- _Required work_
Set down, exactly as written, the lines from the line holding "Where should I" to the end of the data, inclusive, skipping any pictures.

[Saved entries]
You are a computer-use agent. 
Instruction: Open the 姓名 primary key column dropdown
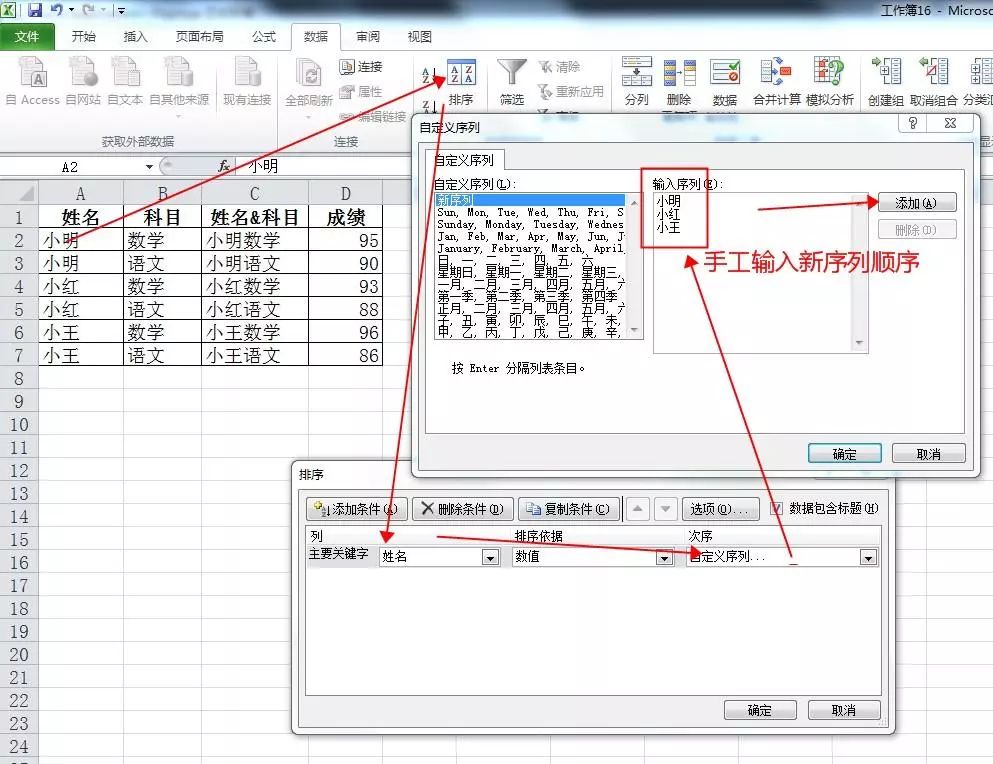490,558
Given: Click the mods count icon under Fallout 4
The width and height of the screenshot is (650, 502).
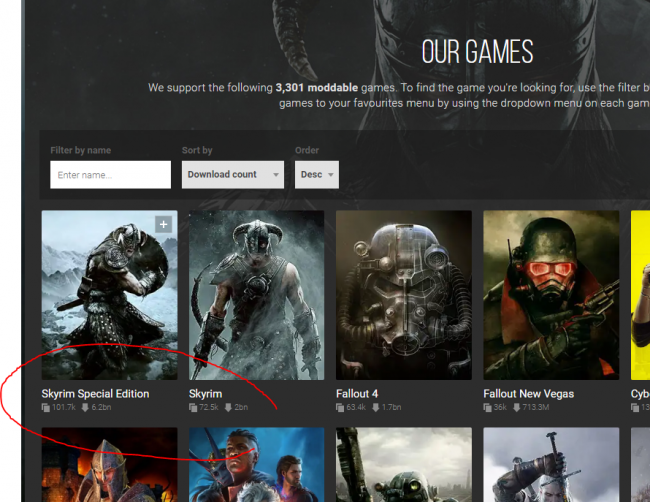Looking at the screenshot, I should 341,408.
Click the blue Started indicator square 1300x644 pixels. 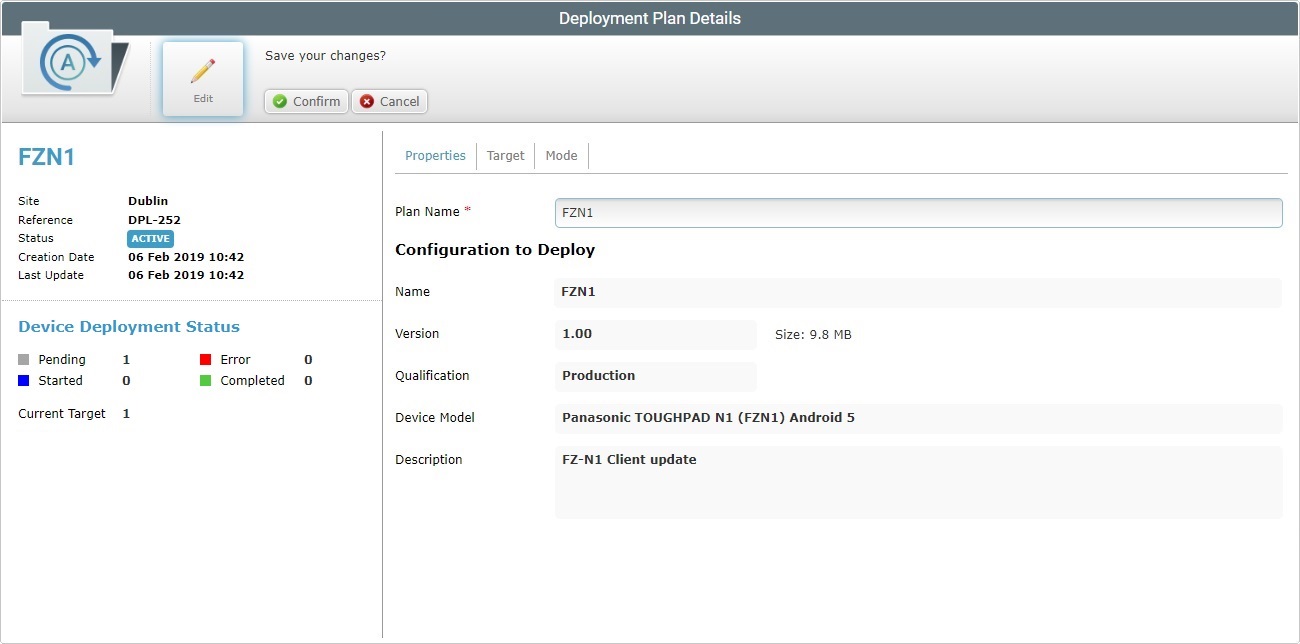coord(22,380)
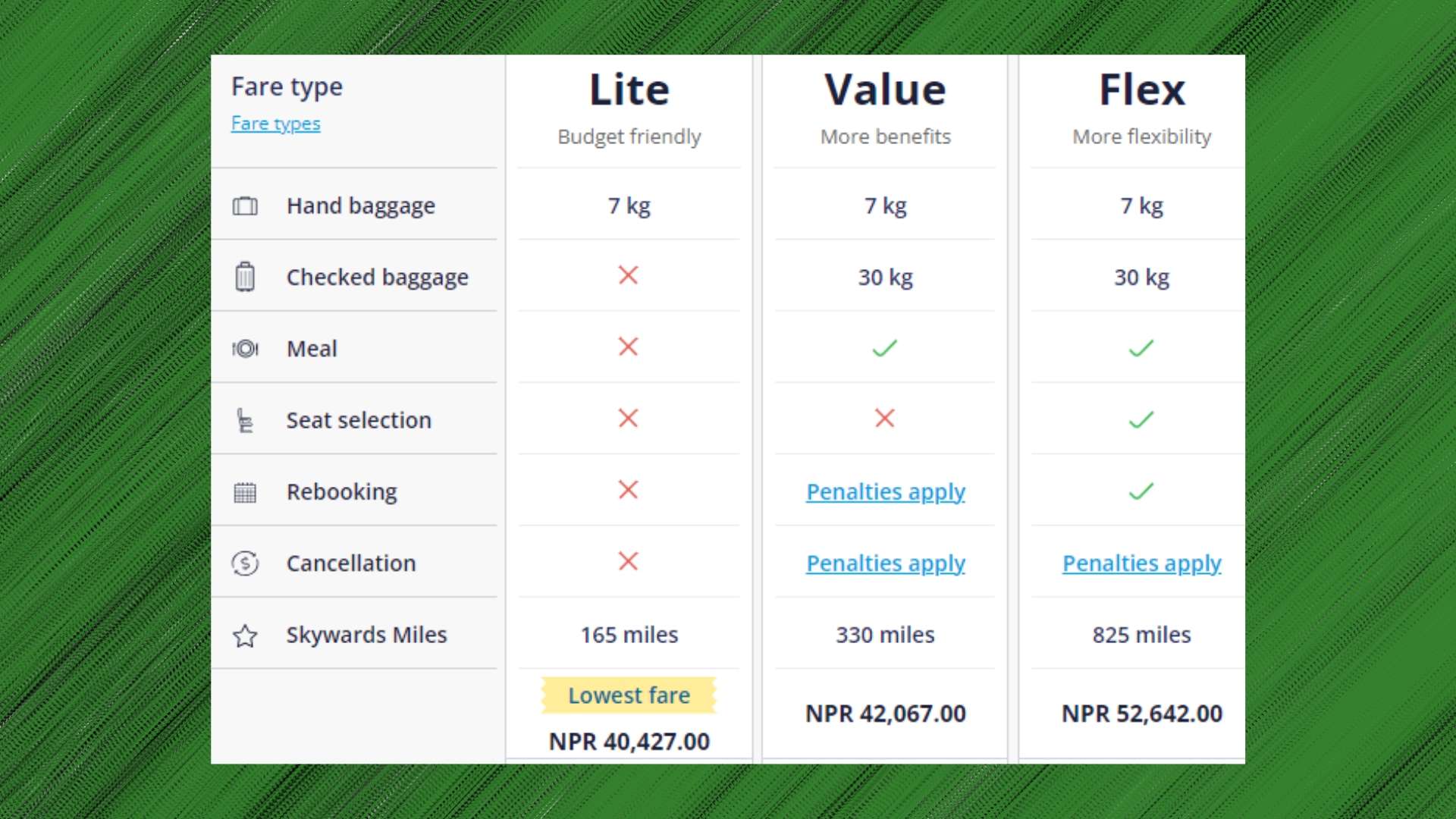Click the hand baggage suitcase icon

pyautogui.click(x=245, y=206)
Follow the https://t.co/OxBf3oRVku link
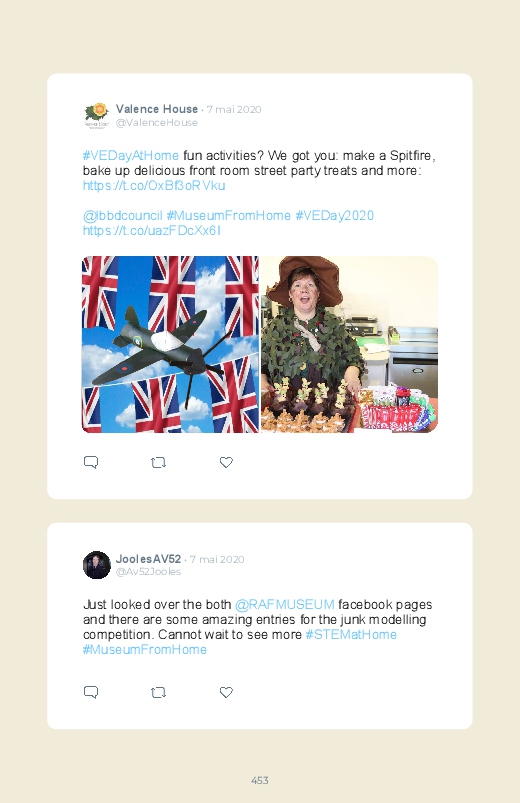Screen dimensions: 520x803 click(x=154, y=185)
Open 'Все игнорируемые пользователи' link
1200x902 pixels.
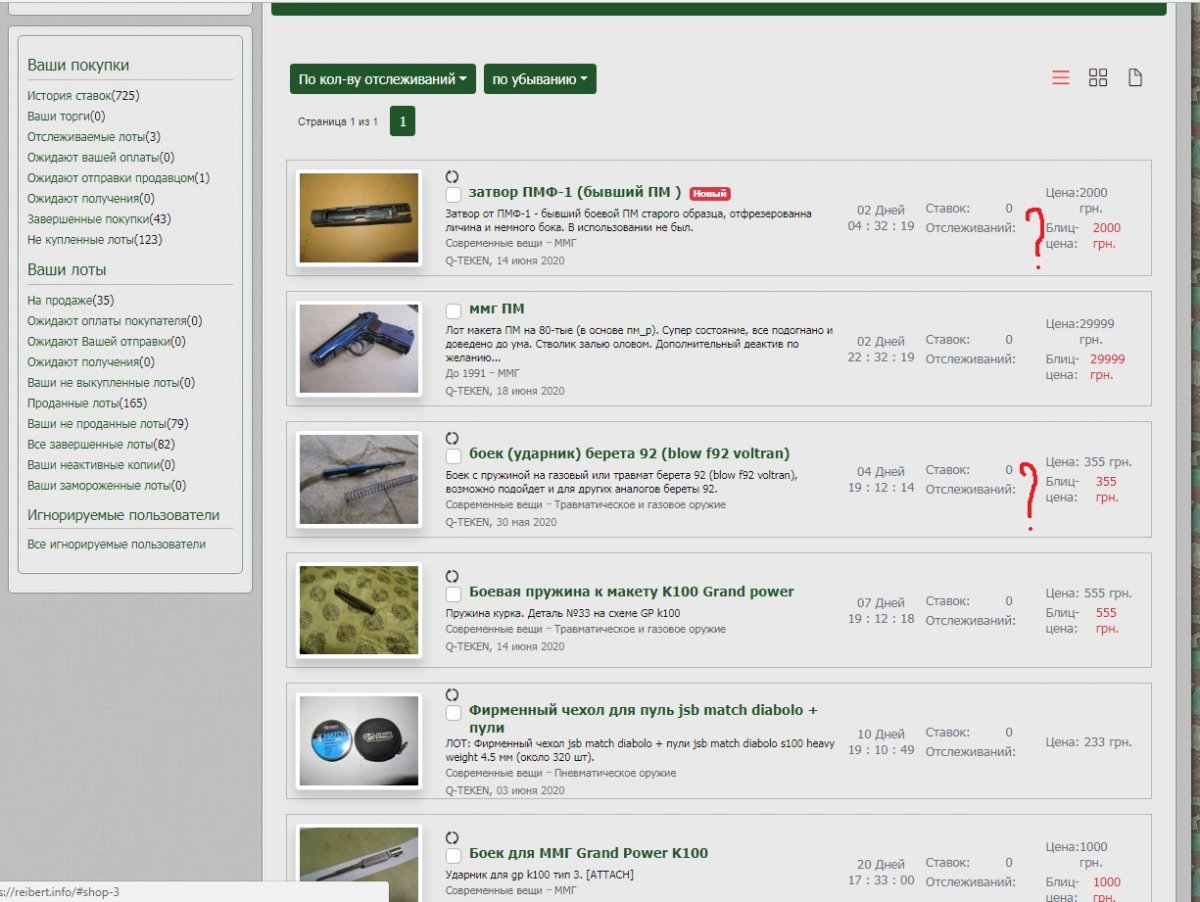point(116,545)
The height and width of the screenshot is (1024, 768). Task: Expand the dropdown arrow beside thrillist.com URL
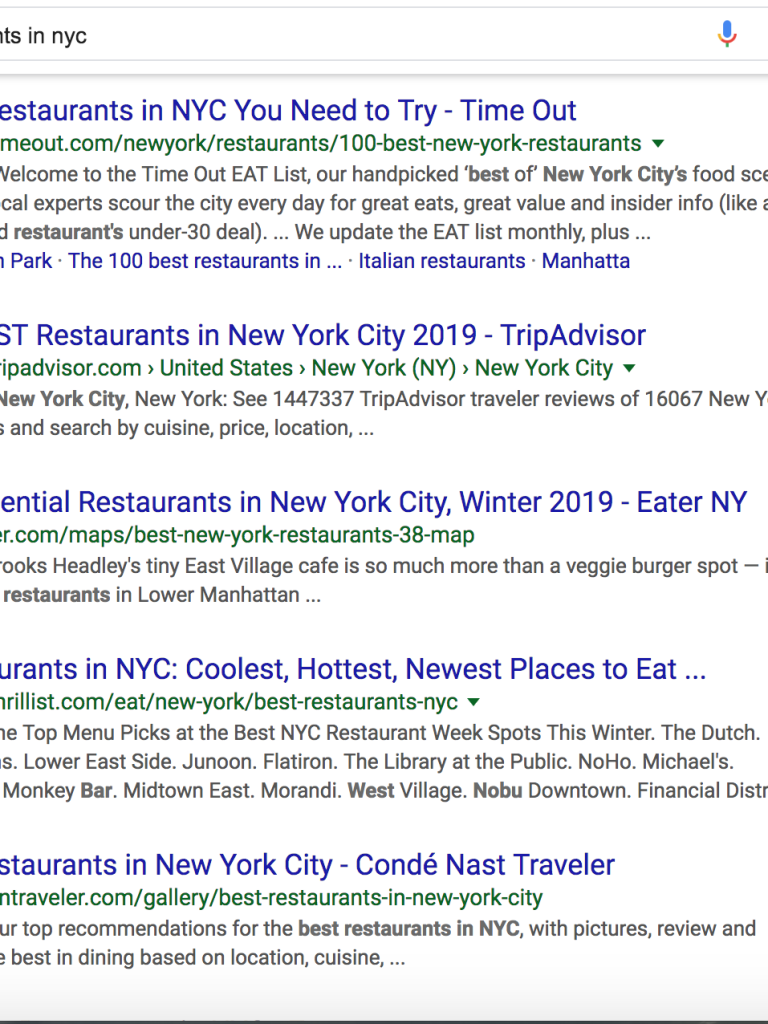coord(474,702)
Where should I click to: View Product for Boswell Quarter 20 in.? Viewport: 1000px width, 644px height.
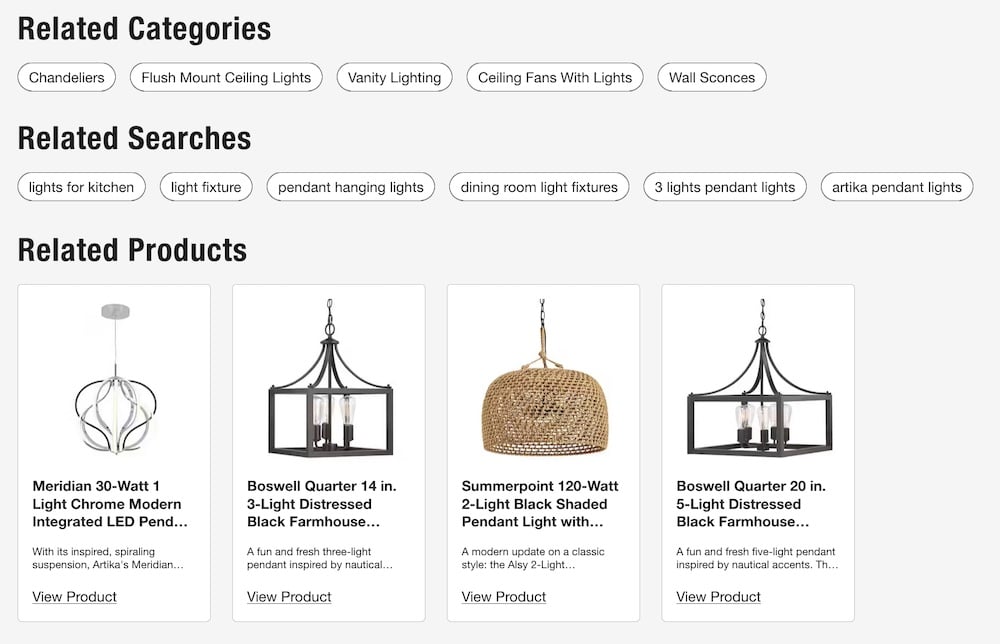(718, 597)
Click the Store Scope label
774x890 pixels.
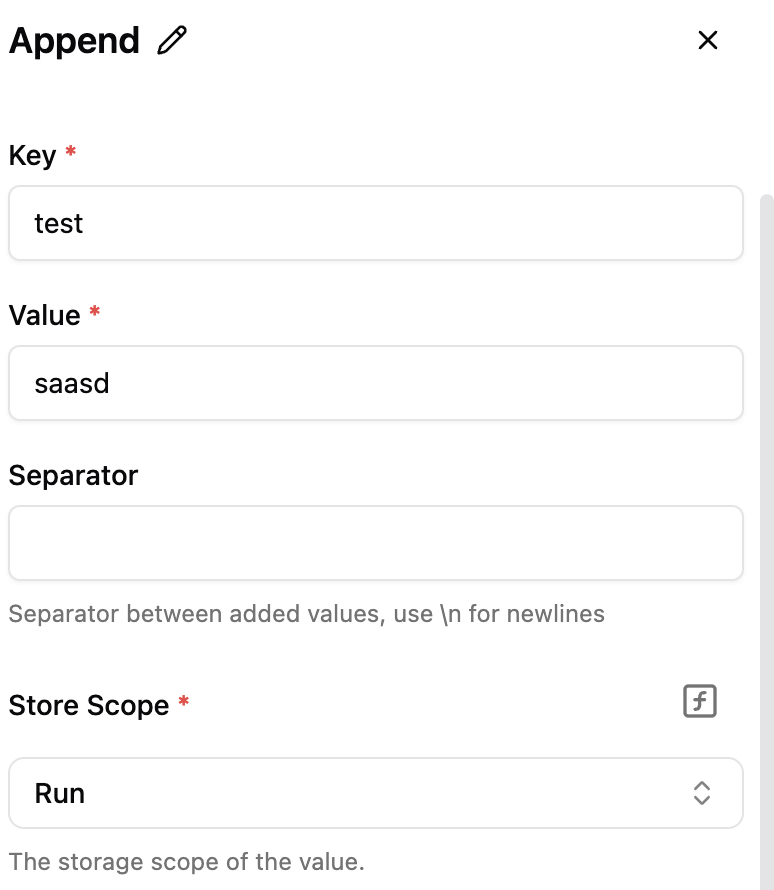tap(89, 705)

- _Solved problem_
Where should I click to: View Product for Boswell Quarter 20 in.? Viewport: 1000px width, 644px height.
(718, 597)
Click the Store Scope label
774x890 pixels.
tap(89, 705)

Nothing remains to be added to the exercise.